While reviewing my Twitter feed I noticed a recent popular tweet from @0xdea.

I was intrigued and wanted to see if there was a way to leverage this to execute arbitrary code as root.

First we need to understand what the value of INT_MAX is. Fortunately the getconf command can be used to find the value or you can find it in /usr/include/limits.h.

[root@localhost ~]# getconf INT_MAX
2147483647

[root@localhost ~]# grep ‘define INT_MAX’ /usr/include/limits.h
# define INT_MAX 2147483647

To exploit the vulnerability the user must have a UID value larger than 2147483647. I used the same value of 4000000000 that @0xdea posted.

[root@localhost ~]# useradd -u 4000000000 user9
[root@localhost ~]# id user9
uid=4000000000(user9) gid=1006(user9) groups=1006(user9)

The first test case I attempted was to manage a service. I successfully started tuned(8) as a low privilege user.
CVE-2018-19788-start-tuned

Now that the vulnerability has been verified I was on a quest to find a way to execute arbitrary code as root. I approached this using the same methodology I use when attacking sudo rules.

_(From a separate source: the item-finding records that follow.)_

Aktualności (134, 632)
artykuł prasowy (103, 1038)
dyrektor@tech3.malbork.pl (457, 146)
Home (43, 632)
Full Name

  1. Learn about the command(man, info, Google)
  2. Search for options/parameters/functionality to abuse.
    1. Execute commands
    2. Load libraries
    3. File paths
    4. Environment variables
    5. Pipe or store output
    6. Configuration files
    7. Determine if other commands are executed (strace -f,ltrace -f -S)

After paging through the systemctl man page and trying various commands/options, I successfully leveraged the link parameter to deploy a custom service file on a CentOS 7.4 system. I suspect there are other systemctl parameters or options that be abused.

man page excerpt

link FILENAME…

Link a unit file that is not in the unit file search paths into the unit file search path. This requires an absolute path to a unit file. The effect of this can be undone with disable. The effect of this command is that a unit file is available for start and other commands although it is not installed directly in the unit search path.

To achieve arbitrary code execution I copied an existing service file to my test users home directory and modified it. The main line to modify is ExecStart=, however I am sure there are plenty of other options but this was the easy button. The job is not connected to the standard I/O so I piped the output of id to the wall command. Full PoC here: CVE-2018-19788.sh. I asked @paragonsec to independently test it on his Debian system and he confirmed it was successful. Woot!

CVE-2018-19788

UPDATE

@paragonsec discovered a one-liner with the systemd-run command to get a full interactive root shell.

Summary

While this vulnerability should have limited exposure because of the large UID requirement, I still enjoyed the challenge of finding a way to leverage it to execute arbitrary code as root. Props to @0xdea for finding and disclosing the vulnerability. I appreciate @paragonsec for testing my PoC on short notice. My PoC was referenced in The Hacker News Warning! Unprivileged Linux Users With UID > INT_MAX Can Execute Any Command.